* _Task brief_
Please take the records that follow and repeat exactly the lines starting with the line with "Instruction: Enable the" and going on through the line with "Click quantity field".

--- START ---

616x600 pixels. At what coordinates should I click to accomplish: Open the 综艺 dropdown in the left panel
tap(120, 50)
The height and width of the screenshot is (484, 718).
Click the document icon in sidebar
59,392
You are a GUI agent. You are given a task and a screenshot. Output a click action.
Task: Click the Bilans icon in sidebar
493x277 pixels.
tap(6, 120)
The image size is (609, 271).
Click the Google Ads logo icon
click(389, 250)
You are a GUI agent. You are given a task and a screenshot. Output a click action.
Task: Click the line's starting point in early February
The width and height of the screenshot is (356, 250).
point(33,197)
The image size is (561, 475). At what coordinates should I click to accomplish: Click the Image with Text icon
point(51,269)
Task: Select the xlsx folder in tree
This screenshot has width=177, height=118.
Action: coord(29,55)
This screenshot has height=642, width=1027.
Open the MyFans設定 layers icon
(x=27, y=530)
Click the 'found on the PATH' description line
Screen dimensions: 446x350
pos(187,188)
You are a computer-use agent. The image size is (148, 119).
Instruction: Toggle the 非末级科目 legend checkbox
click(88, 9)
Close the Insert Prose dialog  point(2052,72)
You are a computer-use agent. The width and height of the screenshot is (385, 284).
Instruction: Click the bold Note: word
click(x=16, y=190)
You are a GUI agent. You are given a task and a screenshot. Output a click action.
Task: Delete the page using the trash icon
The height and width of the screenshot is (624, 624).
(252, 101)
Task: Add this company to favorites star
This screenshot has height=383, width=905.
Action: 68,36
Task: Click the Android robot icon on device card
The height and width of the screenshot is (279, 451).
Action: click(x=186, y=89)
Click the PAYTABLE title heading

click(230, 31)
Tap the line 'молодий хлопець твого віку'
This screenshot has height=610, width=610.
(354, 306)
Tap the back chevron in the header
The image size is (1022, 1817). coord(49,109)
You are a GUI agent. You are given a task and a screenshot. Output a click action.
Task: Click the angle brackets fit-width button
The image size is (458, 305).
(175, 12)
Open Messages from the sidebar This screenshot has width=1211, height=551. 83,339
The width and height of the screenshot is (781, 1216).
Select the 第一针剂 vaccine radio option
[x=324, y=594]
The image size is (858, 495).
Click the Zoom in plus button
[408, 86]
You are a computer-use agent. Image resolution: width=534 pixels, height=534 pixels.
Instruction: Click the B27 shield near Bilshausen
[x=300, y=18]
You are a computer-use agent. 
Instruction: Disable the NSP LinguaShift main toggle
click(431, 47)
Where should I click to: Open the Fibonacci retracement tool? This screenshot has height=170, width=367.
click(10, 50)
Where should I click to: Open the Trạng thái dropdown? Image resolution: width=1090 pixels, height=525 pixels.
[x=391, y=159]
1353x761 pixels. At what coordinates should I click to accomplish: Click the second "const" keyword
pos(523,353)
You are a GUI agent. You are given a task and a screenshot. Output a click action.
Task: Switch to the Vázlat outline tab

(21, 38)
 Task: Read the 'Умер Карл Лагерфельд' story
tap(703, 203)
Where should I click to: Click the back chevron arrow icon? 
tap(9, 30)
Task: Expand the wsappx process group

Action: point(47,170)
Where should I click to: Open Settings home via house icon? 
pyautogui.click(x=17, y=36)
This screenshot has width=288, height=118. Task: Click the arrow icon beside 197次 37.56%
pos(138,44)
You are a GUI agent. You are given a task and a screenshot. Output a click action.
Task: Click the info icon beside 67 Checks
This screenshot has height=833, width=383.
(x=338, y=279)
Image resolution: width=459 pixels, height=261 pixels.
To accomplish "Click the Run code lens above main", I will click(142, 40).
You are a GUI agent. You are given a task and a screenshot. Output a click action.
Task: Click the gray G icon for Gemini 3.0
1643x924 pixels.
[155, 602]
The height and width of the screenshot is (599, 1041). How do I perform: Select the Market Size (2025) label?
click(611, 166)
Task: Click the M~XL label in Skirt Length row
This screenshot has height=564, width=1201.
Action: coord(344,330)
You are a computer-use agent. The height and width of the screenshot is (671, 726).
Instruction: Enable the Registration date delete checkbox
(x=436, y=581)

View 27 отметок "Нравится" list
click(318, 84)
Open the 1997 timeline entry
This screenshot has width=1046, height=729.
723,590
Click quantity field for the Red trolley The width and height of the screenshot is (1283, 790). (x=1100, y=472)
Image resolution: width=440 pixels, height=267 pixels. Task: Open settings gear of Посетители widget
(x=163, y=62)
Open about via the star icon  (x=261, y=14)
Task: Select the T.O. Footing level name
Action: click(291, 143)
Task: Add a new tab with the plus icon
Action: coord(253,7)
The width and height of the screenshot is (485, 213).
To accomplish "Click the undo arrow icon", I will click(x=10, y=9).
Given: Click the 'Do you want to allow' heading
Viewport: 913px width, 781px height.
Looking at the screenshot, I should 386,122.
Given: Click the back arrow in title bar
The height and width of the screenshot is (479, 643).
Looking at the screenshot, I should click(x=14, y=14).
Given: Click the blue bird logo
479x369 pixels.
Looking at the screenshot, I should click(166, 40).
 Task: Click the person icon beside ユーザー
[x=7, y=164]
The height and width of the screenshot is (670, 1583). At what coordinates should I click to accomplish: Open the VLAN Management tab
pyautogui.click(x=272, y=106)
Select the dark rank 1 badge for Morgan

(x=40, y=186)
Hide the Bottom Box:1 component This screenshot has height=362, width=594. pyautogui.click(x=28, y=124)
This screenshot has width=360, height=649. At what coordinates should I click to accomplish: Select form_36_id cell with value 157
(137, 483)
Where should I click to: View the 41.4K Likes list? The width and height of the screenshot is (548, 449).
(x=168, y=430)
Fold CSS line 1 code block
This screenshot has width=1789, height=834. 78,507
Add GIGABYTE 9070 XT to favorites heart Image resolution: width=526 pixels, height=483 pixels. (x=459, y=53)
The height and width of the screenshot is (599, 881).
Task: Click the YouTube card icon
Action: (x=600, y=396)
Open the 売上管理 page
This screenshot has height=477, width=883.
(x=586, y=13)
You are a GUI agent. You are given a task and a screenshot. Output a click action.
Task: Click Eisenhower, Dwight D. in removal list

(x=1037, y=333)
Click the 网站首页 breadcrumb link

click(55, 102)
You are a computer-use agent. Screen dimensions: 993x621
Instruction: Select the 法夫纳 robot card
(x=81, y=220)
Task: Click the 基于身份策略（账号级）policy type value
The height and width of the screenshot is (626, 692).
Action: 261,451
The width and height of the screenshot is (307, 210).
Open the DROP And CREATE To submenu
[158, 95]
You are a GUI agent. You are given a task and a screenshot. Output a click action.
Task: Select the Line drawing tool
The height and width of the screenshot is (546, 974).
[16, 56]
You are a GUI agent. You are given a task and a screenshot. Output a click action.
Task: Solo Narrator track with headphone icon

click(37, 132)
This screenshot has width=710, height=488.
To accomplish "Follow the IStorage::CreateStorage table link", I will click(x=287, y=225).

--- END ---

* _Output for this exercise_
Instruction: Enable the Registration date delete checkbox
(x=436, y=581)

View 27 отметок "Нравится" list
click(318, 84)
Open the 1997 timeline entry
This screenshot has width=1046, height=729.
723,590
Click quantity field for the Red trolley The width and height of the screenshot is (1283, 790). (x=1100, y=472)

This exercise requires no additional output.